Sui trafiletti dei giornali trovo spesso scritto qualcosa di analogo a "Nina si disputa con Lily il ruolo di prima ballerina, giungendo sull'orlo della schizofrenia, con tristi e prevedibili esiti". Permettetemi di dissentire, e di esporre la mia personale interpretazione.


N. Portman, che ha recentemente acquisito una statuetta dorata di orribile fattura ma indubbio prestigio, e con merito, interpreta una ragazza anoressica, fragile, con una madre controllante e rivendicativa; rifiuta il proprio corpo e il corpo altrui, è preda di compulsioni e di sfumati disturbi somatoformi, vive circondata di bambole e pelouches in un clima claustrofobico. Grazie al coreografo interpretato da V. Cassel (cielo, quanto è sexy quest'uomo, Monica non è sciocca...) inizia a confrontarsi con l'aspetto conturbante e sensuale che ha sempre recisamente rifiutato -questa spaccatura schizofrenica di cui tutti favoleggiano è in realtà un'ambiguità assolutamente fisiologica tra la purezza di una mente innocente e la sensualità di una donna adulta, e, mentre una principessa può essere una bambina, per fare una regina ci vuole una donna adulta. Lily non è affatto una figura antagonistica, anzi, è uno degli stimoli dello sviluppo e dell'emancipazione della protagonista: è, al contrario, un facilitatore, un enzima, che rappresenta quell'ambiguità sessuale presente nell'adolescenza di ogni ragazza. Quanto alla scena erotica saffica, che sembra aver sconvolto tante signore della sopra citata palestra, l'ho trovata al contrario molto bella, e questa sua forma onirica mi sembra una citazione del grande Almodovar di Donne sull'orlo di una crisi di nervi, con la fidanzata di Banderas che si addormenta vergine e dopo un sogno che possiamo solo immaginare si sveglia che non lo è più.

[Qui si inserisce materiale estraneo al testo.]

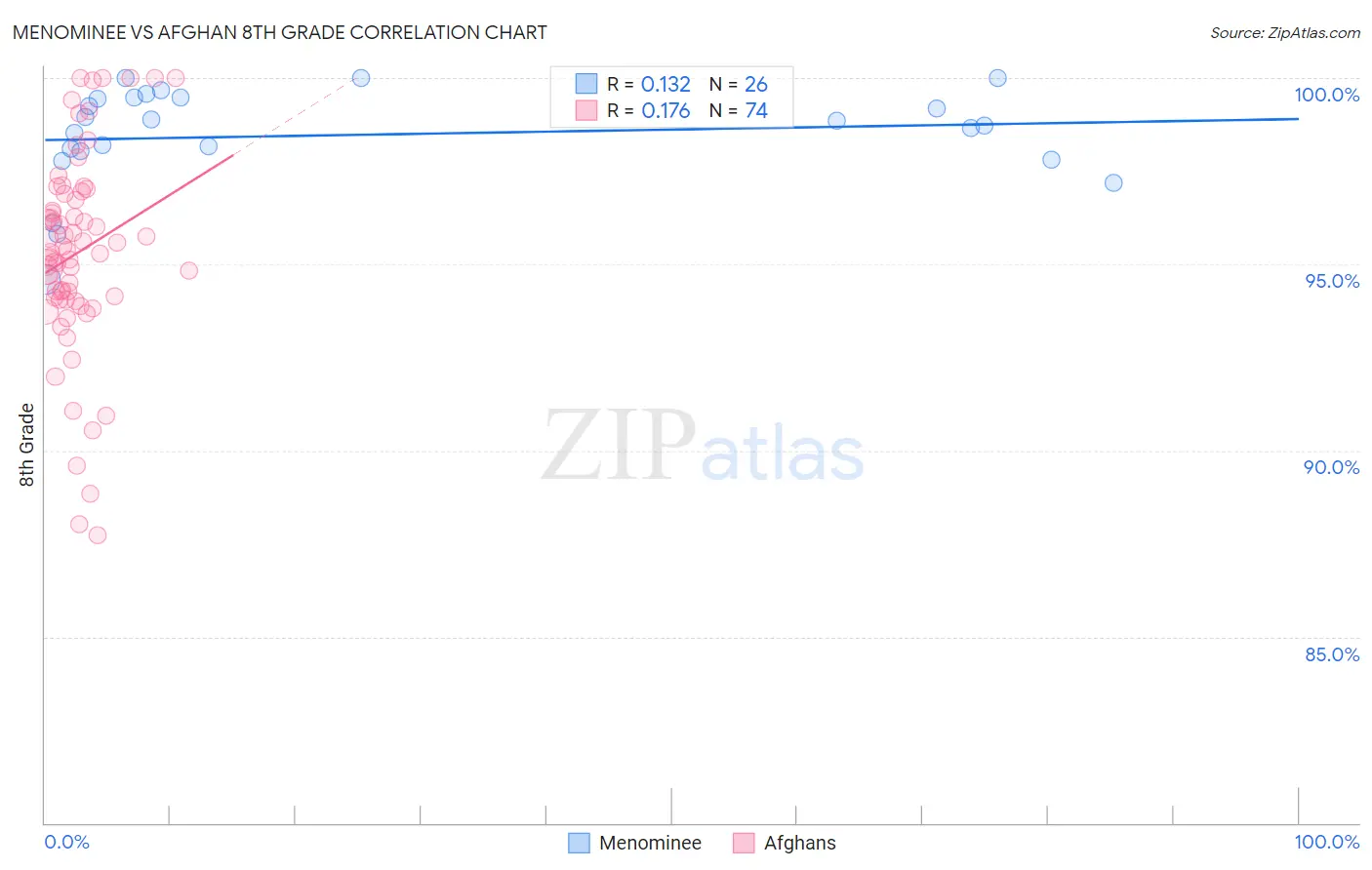Click the 85.0% y-axis label
1372x870 pixels.
tap(1332, 654)
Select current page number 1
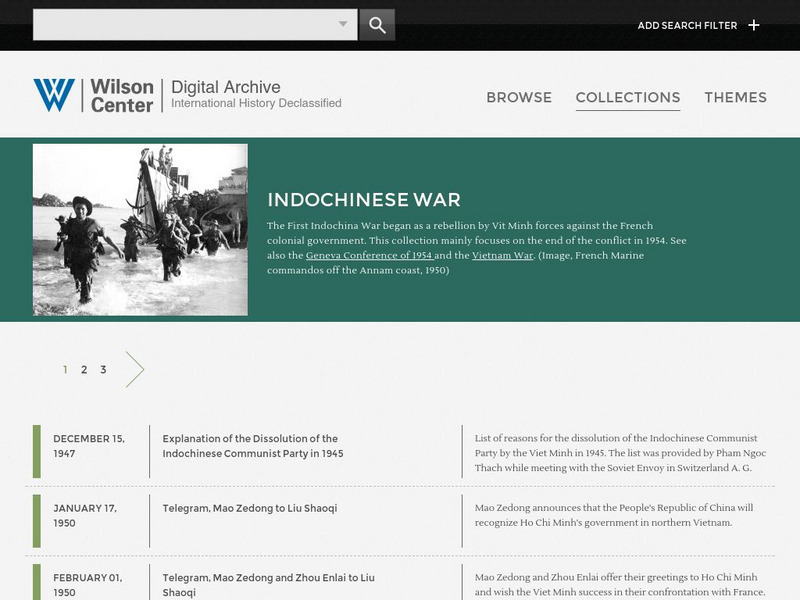Screen dimensions: 800x600 coord(65,369)
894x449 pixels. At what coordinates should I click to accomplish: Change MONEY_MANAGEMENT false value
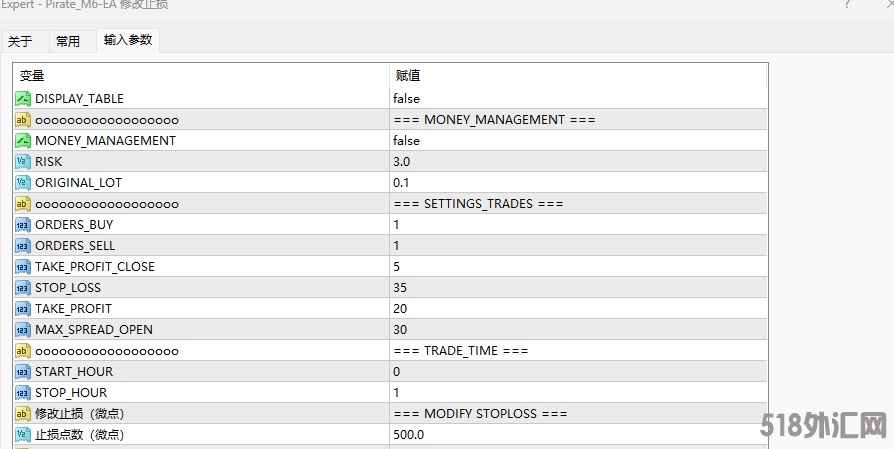(406, 140)
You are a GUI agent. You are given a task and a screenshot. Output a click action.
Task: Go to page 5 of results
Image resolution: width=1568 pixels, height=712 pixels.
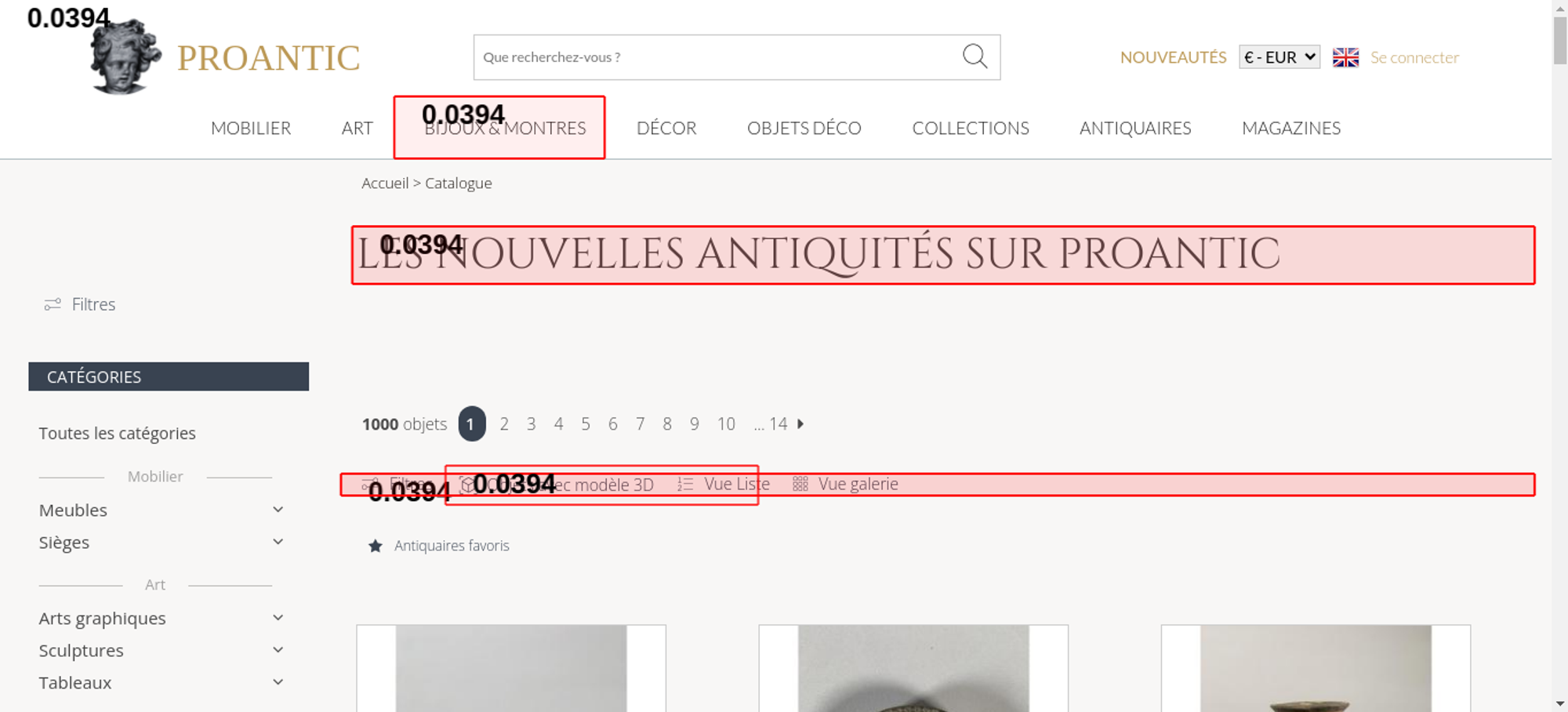click(586, 424)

Se questo percorso è così positivo, allora -ATTENZIONE, SPOILER!!!!- perché la tragica fine?
Perché Nina ha compiuto uno sforzo immenso, i cui risultati minacciano costantemente di sfuggirle di mano, riassumendo in poche settimane il travaglio psicologico che occupa dieci-quindici anni della vita di una donna (come si evince da un suo sfogo, la sua età mentale è di circa dodici anni, e deve arrivare a più di venticinque...), e perché la sua struttura psichica è troppo fragile per sopportarlo, corrosa com'è da un rapporto genitore-figlio (genitori-figlio: dov'è la figura paterna? non l'hanno mica inventata per le foto di gruppo, ha una sua funzione...) così deviata: Nina muore di fatica, come il primo maratoneta, giunto alla meta stremato ma felice di aver portato a destinazione il suo messaggio.